## SUPPLIED RECORDS
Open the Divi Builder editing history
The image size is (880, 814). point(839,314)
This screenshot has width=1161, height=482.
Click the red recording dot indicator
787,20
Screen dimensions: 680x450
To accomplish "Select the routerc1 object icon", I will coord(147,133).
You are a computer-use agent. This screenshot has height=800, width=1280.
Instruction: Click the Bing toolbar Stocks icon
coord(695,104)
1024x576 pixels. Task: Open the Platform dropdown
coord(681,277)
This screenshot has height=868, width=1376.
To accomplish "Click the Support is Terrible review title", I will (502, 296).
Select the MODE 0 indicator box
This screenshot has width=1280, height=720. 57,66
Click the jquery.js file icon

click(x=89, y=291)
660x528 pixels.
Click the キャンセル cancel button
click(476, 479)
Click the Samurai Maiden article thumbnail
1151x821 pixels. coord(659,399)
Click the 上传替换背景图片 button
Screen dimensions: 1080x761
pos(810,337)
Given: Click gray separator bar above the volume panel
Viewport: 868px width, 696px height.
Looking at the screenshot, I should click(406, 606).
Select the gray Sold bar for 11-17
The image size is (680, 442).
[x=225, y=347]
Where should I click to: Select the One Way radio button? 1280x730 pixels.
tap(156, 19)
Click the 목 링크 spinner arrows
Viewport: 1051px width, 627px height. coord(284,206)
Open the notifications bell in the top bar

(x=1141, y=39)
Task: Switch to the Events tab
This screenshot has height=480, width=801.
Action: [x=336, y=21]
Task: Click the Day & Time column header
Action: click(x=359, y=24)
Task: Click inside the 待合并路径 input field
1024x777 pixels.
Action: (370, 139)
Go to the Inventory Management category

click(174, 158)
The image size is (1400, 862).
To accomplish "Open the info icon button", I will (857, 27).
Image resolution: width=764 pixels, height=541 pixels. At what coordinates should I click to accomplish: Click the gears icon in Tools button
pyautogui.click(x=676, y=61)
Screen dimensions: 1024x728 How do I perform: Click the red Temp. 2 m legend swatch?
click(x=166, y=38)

## TO DO
Set down the entire material again, exactly as it stands.

## TASK RESPONSE
Open the Divi Builder editing history
The image size is (880, 814). point(839,314)
This screenshot has width=1161, height=482.
Click the red recording dot indicator
787,20
Screen dimensions: 680x450
To accomplish "Select the routerc1 object icon", I will coord(147,133).
You are a computer-use agent. This screenshot has height=800, width=1280.
Instruction: Click the Bing toolbar Stocks icon
coord(695,104)
1024x576 pixels. Task: Open the Platform dropdown
coord(681,277)
This screenshot has height=868, width=1376.
To accomplish "Click the Support is Terrible review title", I will (502, 296).
Select the MODE 0 indicator box
This screenshot has width=1280, height=720. 57,66
Click the jquery.js file icon

click(x=89, y=291)
660x528 pixels.
Click the キャンセル cancel button
click(476, 479)
Click the Samurai Maiden article thumbnail
1151x821 pixels. coord(659,399)
Click the 上传替换背景图片 button
Screen dimensions: 1080x761
pos(810,337)
Given: Click gray separator bar above the volume panel
Viewport: 868px width, 696px height.
Looking at the screenshot, I should click(406, 606).
Select the gray Sold bar for 11-17
The image size is (680, 442).
[x=225, y=347]
Where should I click to: Select the One Way radio button? 1280x730 pixels.
tap(156, 19)
Click the 목 링크 spinner arrows
Viewport: 1051px width, 627px height. coord(284,206)
Open the notifications bell in the top bar

(x=1141, y=39)
Task: Switch to the Events tab
This screenshot has height=480, width=801.
Action: [x=336, y=21]
Task: Click the Day & Time column header
Action: click(x=359, y=24)
Task: Click inside the 待合并路径 input field
1024x777 pixels.
Action: (370, 139)
Go to the Inventory Management category

click(174, 158)
The image size is (1400, 862).
To accomplish "Open the info icon button", I will (857, 27).
Image resolution: width=764 pixels, height=541 pixels. At what coordinates should I click to accomplish: Click the gears icon in Tools button
pyautogui.click(x=676, y=61)
Screen dimensions: 1024x728 How do I perform: Click the red Temp. 2 m legend swatch?
click(x=166, y=38)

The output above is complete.